The defects observed in the beads made in the specialized machine were lesser than those obtained in the adapted machine, and no relationship was found between the presence of defects and the welding parameters. The differences can be related to the control of secondary variables of the process like vibrations and control of vertical tool movement, which reveals the importance of controlling these variables.

Tensile properties of the joints were more sensitive to changes in the set of parameters employed than with the kind of machine or control mode used. Those variations are presented in the Figure 6 to 8, where a higher tensile strength was obtained with 1400rpm and 367 mm/min. In accordance with [8-10], the increase of transverse and rotational speed, allows the tensile strength and hardness of the joints to be increased. This result could be related to the improvement of the material flow around the tool, due to the greater stirring action caused by the combination of parameters. Under these conditions, it can be concluded that a set of parameters with higher rotational and transverse speed allowed higher mechanical properties in this alloy to be obtained.

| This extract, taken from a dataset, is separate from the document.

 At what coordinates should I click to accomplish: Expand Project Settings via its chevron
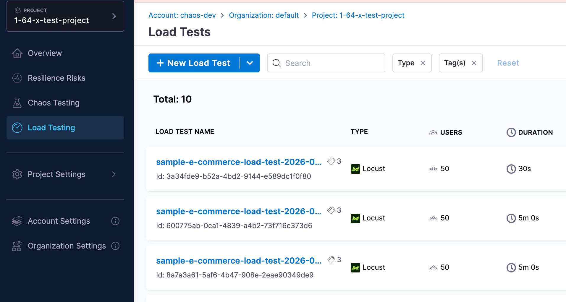114,174
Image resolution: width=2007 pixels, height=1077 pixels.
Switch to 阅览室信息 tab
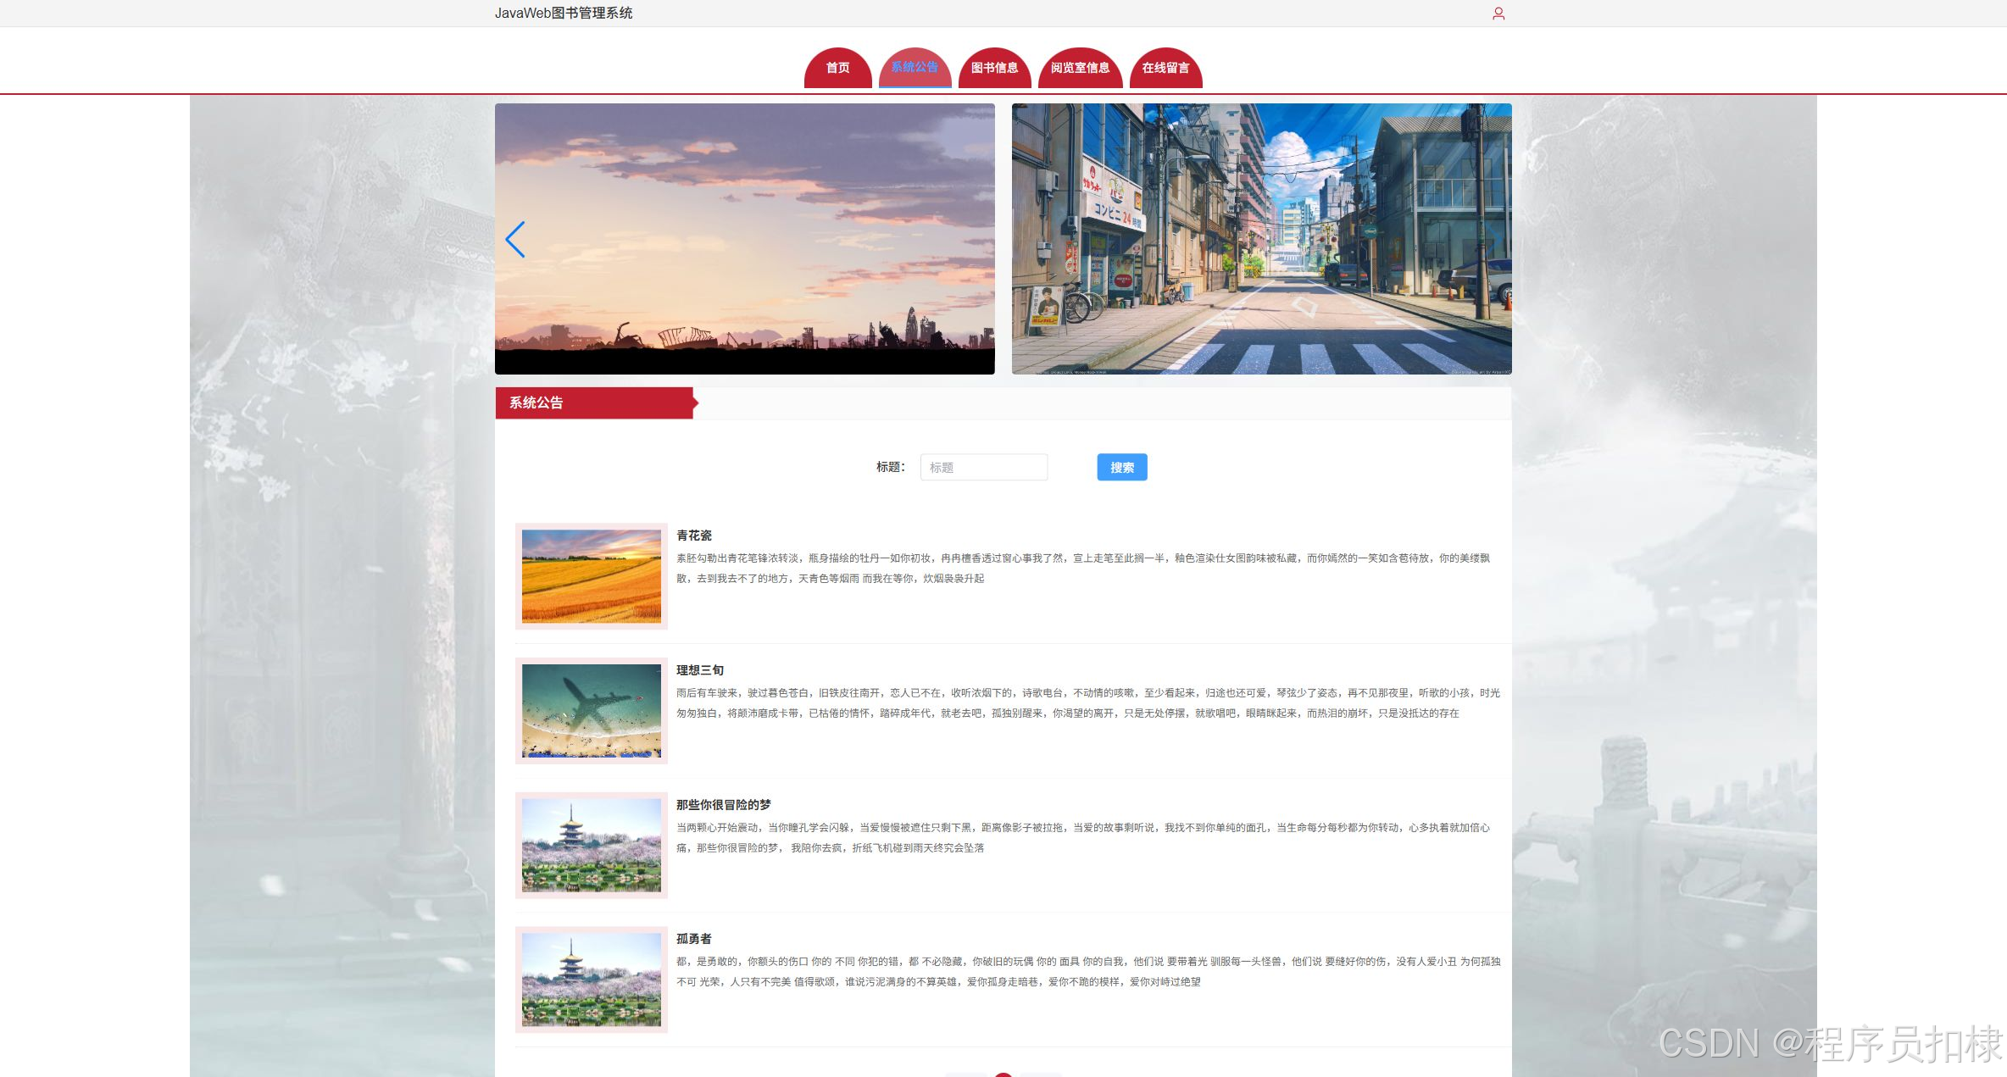coord(1080,68)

In addition, better mechanical properties were found with a combination of higher welding parameters and a lower level of defects. This combination was most advantageous for the bead FSW01, which was made with 1400 rpm and 367 mm/min in the specialized machine with position control mode. Indeed, results of tensile properties between different kinds of machine showed the capacity of the adapted one to get joints with similar properties to those obtained in the specialized machine. It could be noticed comparing the results obtained in bead MM02 (1400 rpm and 367 mm/min in the adapted machine) and FWS01 (650 rpm and 187 mm/min in the specialized machine with position control mode) and FSW02 (1400 rpm and 367 mm/min in the adapted machine with force control mode).

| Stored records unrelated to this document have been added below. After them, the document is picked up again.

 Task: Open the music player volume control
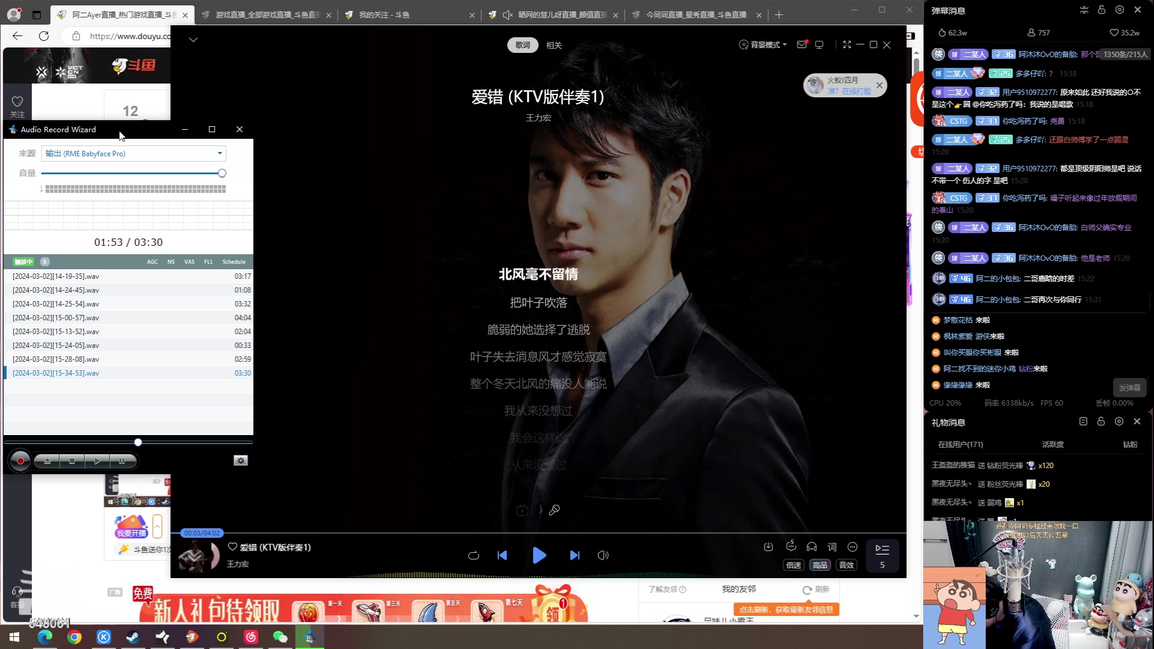(603, 555)
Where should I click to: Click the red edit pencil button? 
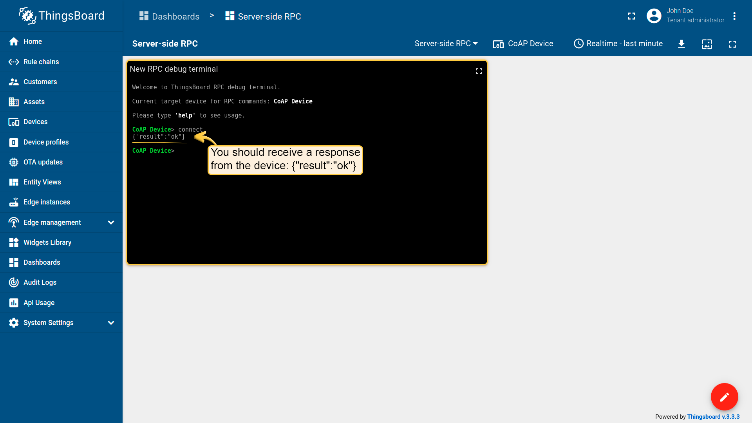724,397
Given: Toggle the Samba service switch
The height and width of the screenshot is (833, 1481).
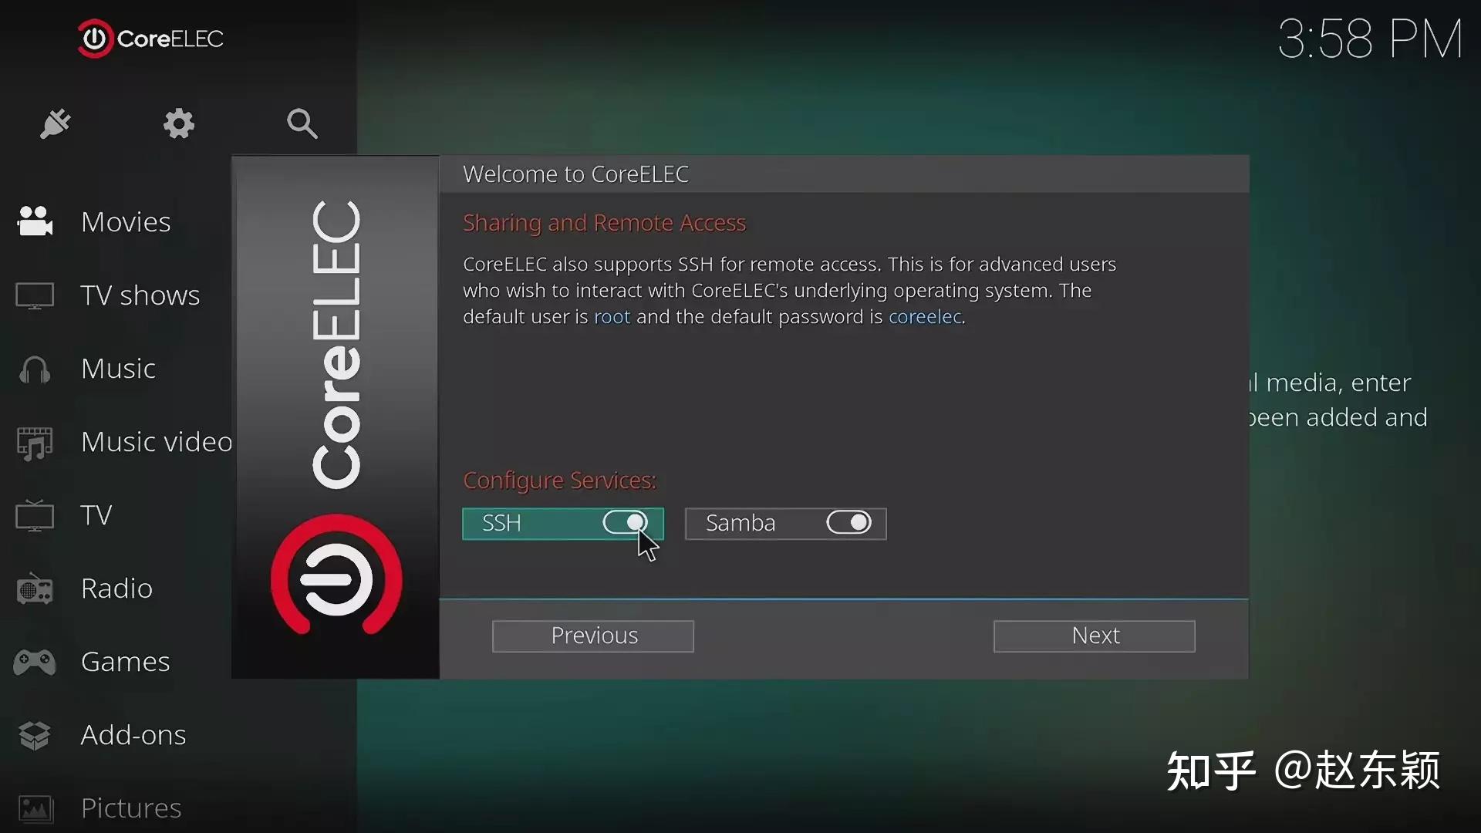Looking at the screenshot, I should [x=848, y=523].
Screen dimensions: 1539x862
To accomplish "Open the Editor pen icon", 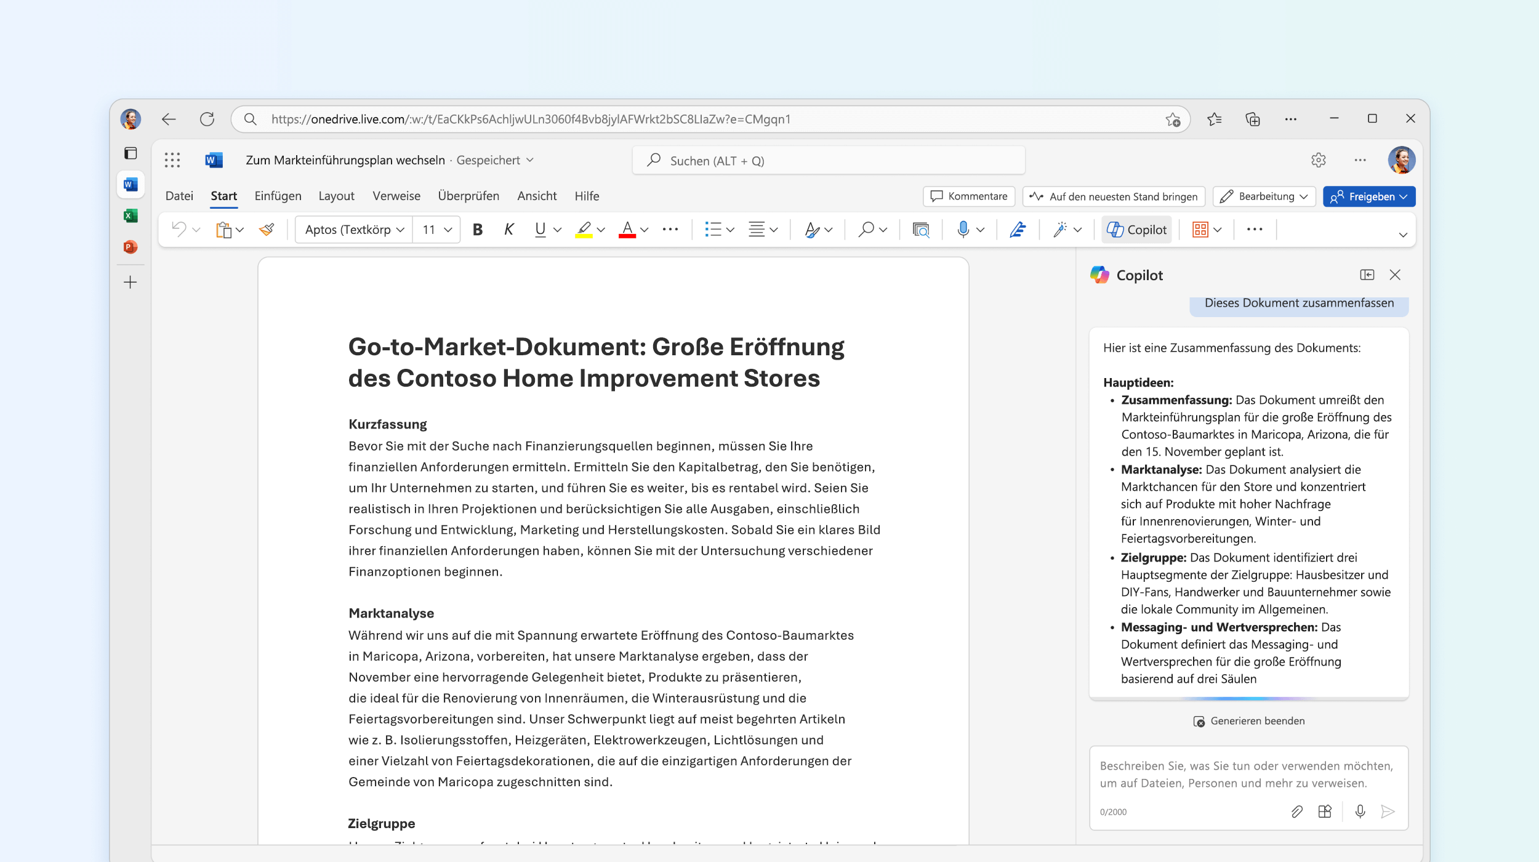I will (x=1018, y=230).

Finally, it is important to mention that higher variations of the tensile strength with welding parameters and the kind of machine, allowed using this property for the comparison of the results. Hardness and ductility values did not present enough variation to consider them as appropriated parameters to establishing differences between welding conditions.



In the current study, friction stir welds were made in two different machines. Tensile strength and level of defects were analyzed and the following conclusion can be drawn:

  1. It was observed that tensile strength is a more appropriated test to establish differences between parameters and kind of machine.
  2. Mechanical properties of the beads were strongly affected by the set of parameters than the level of defects in the joints.
  3. Higher tensile properties were obtained employing parameters with higher rotational and transverse speed.
  4. Tensile properties of the joints made in the adapted machine were strongly affected by the level of defects.
  5. The level of defects was more influenced by the kind of machine than the group of parameters employed. In addition, it was proved the capacity of adapted machines to get joints with similar mechanical properties to those obtained in the specialized machine.
  6. Higher mechanical properties and a lower level of defects were obtained in the joints made in the FSW machine, mainly due to better control of the process.
  7. More defects were observed in beads made in the milling machine due the poor automatic control of the process.



The authors want to acknowledge Colciencias for their financial support in the development of the investigation, and the Brazilian Nanotechnology National Laboratory (LNNano), Manufacturing Engineering Laboratory and Materials Characterization Laboratory at the Universidad Nacional of Colombia, Medellín campus, for providing facilities for the welding tests and for the characterization tasks.